Xenon polarizer characterization and biological studies

Abstract

I will describe a low-pressure flow-through 129Xe polarizer and report its performance by examining both the output 129Xe and in situ Rb polarization. The 129Xe polarization was made using standard NMR techniques, and the Rb polarization measurement was made using optically detected electron paramagnetic resonance. I compared the results of these measurements to a one-dimensional numerical model of the system. While we qualitatively understand the behavior of the system, the comparison between measurement and model reveals several inadequacies in our understanding of many important physical mechanisms. I will discuss the relevant physics necessary to qualitatively understand the system's behavior and suggest what mechanisms may cause the discrepancies in the modeled and measured behavior.

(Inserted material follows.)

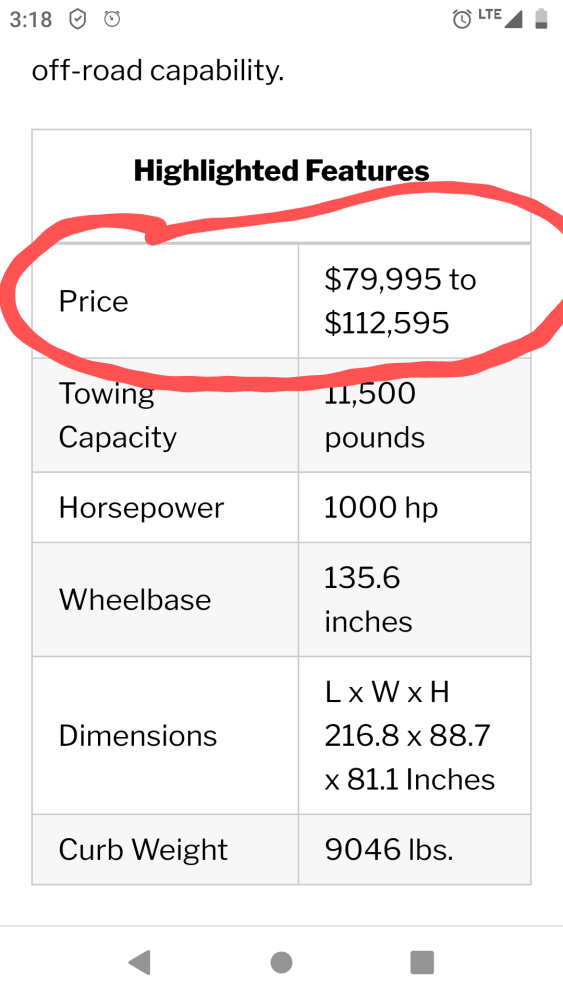The height and width of the screenshot is (1000, 563).
Task: Tap the battery icon in status bar
Action: pos(541,18)
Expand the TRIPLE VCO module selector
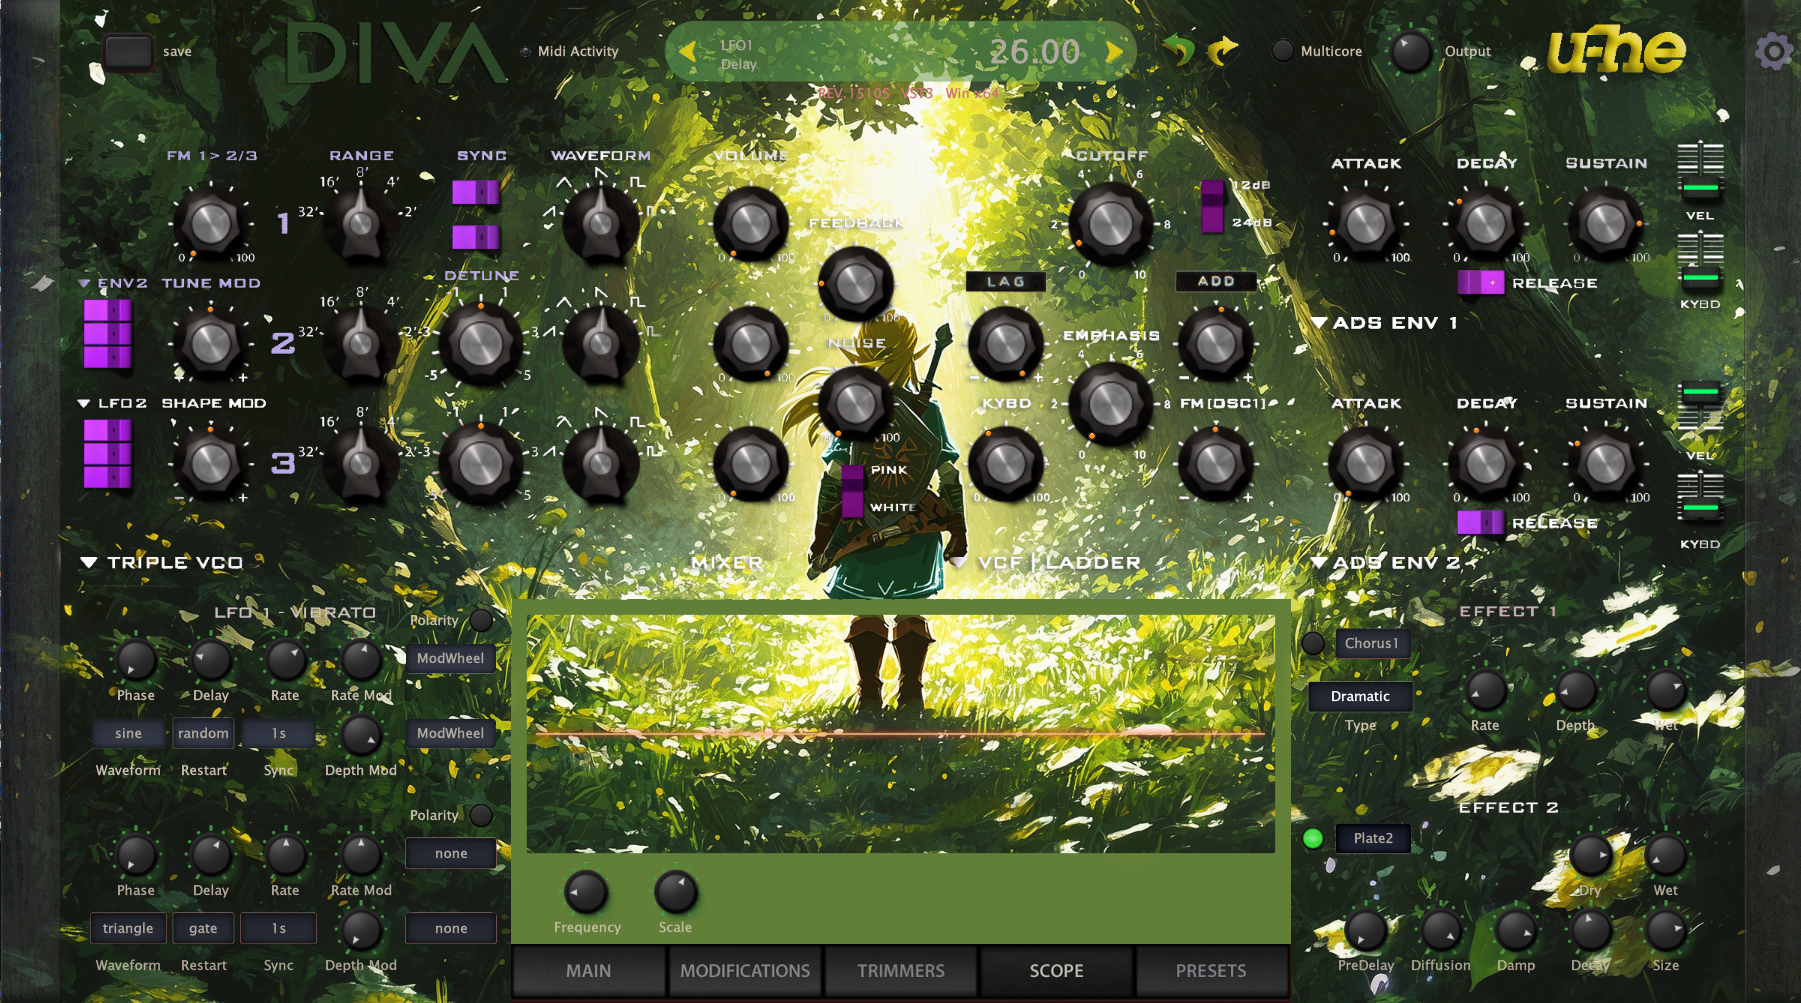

I will demonstrate the utility of this Xe polarizer by measuring xenon's chemical shift dependence on the concentration of Bovine Pancreatic Trypsin Inhibitor (BPTI) and some of its mutants. Mutants Y23A and F45G have measured dependence of 0.56±0.05 ppm/mM and 0.47±0.07 ppm/mM, respectively, which is consistent with relatively strong, manufactured binding sites in the structure. Wild type BPTI has a measured dependence of only 0.15±0.02 ppm/mM, suggesting that there exists no specific binding site to which Xe can bind. Finally, the mutant Y35G has a dependence of 0.10±0.07 ppm/mM. This, with previous data, suggests that a large fraction of solution-phase Y35G does not exist in a conformation that allows Xe access to its binding cavity.